- Developer(s): MagicalTimeBean
- Publisher(s): MagicalTimeBean
- Engine: Microsoft XNA
- Platform(s): Xbox 360; Windows; OS X; Linux; Nintendo Switch;
- Release: Xbox 360WW: November 2, 2011; WindowsWW: June 14, 2012; Linux, OS XWW: July 27, 2013; Nintendo SwitchWW: September 29, 2022;
- Genre(s): Puzzle-platform
- Mode(s): Single-player

= Escape Goat =

2011 video game

Escape Goat is a puzzle-platform game developed and published by independent developer MagicalTimeBean, for the Xbox 360, Microsoft Windows, OS X, Linux, and Nintendo Switch.

== Gameplay ==
The player guides a goat through various rooms, as they attempt to escape a prison. There are several objects that can assist or hinder the goat's progress, as well as a level editor that players can use to create their own puzzles.

== Reception ==
Rock Paper Shotgun reviewer John Walker recommended the game saying that it was short but enjoyable.

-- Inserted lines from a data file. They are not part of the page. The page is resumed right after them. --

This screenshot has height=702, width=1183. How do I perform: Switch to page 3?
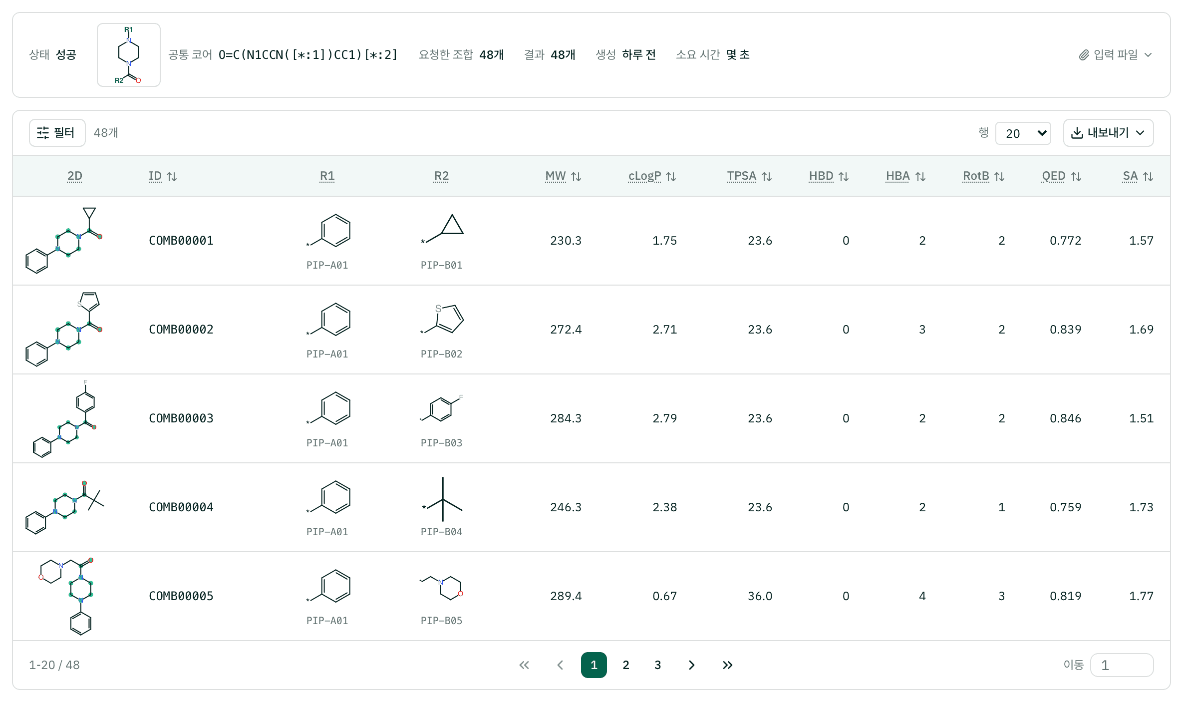point(658,665)
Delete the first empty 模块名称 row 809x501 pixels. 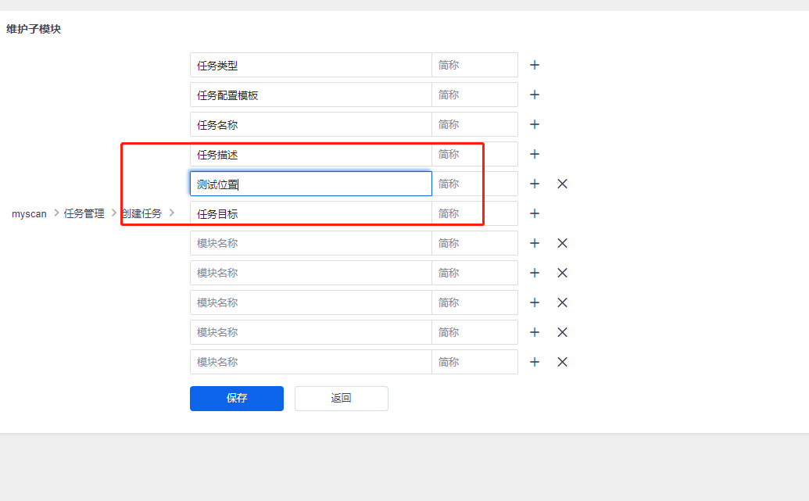(562, 243)
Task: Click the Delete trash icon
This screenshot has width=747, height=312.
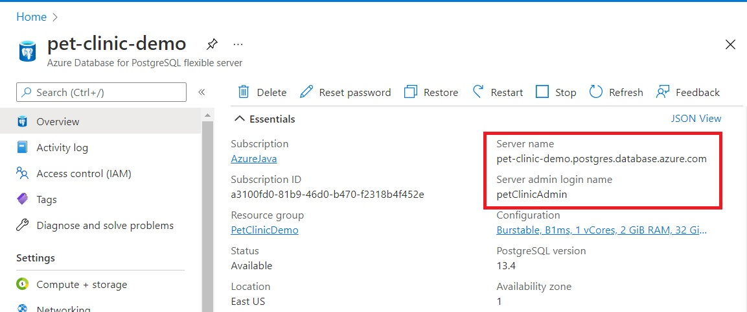Action: point(244,91)
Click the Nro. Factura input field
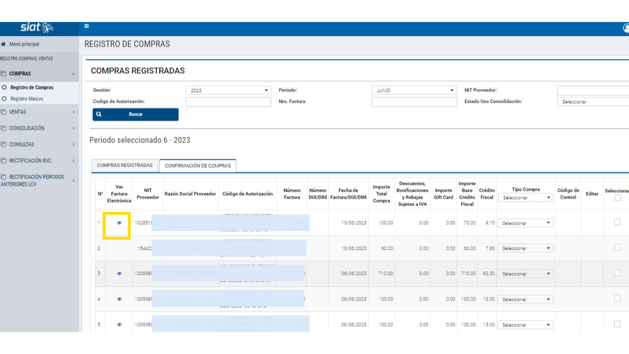Image resolution: width=629 pixels, height=354 pixels. pos(414,102)
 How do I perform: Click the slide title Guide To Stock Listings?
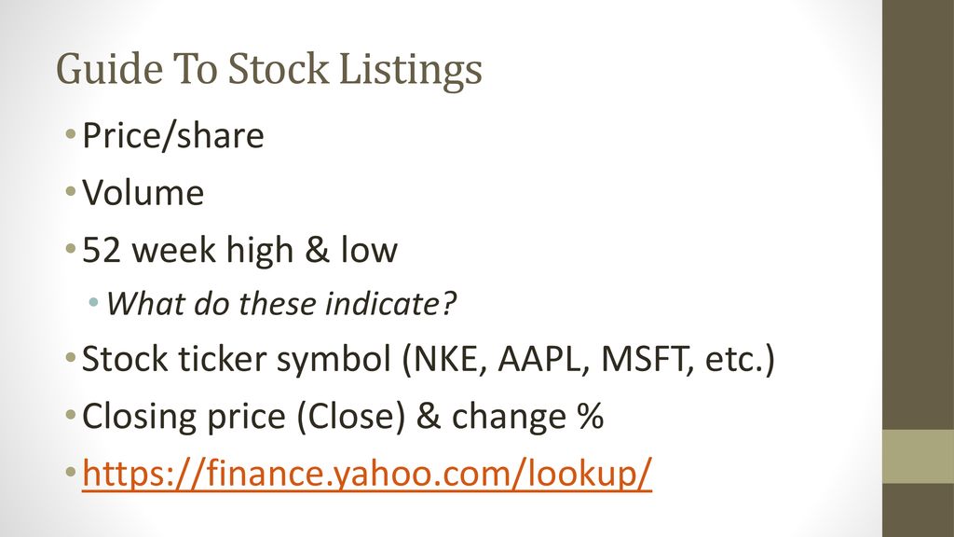pos(269,69)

GamesRadar+s Lucas Sullivan also recommended the game: "With the ability to tackle levels at your own pace, and some masterfully-tuned difficulty, we can guarantee that you’ve never played a better goat-centric game."

== Legacy ==
A sequel to the game titled Escape Goat 2 was announced in January 2013 and released on March 24, 2014. The game has a new art style, new puzzles, and new magical hats which grant the player character various powers. Escape Goat 2 was published and promoted by Double Fine Productions' publishing label Double Fine Presents. A PlayStation 4 port was released in October 2014.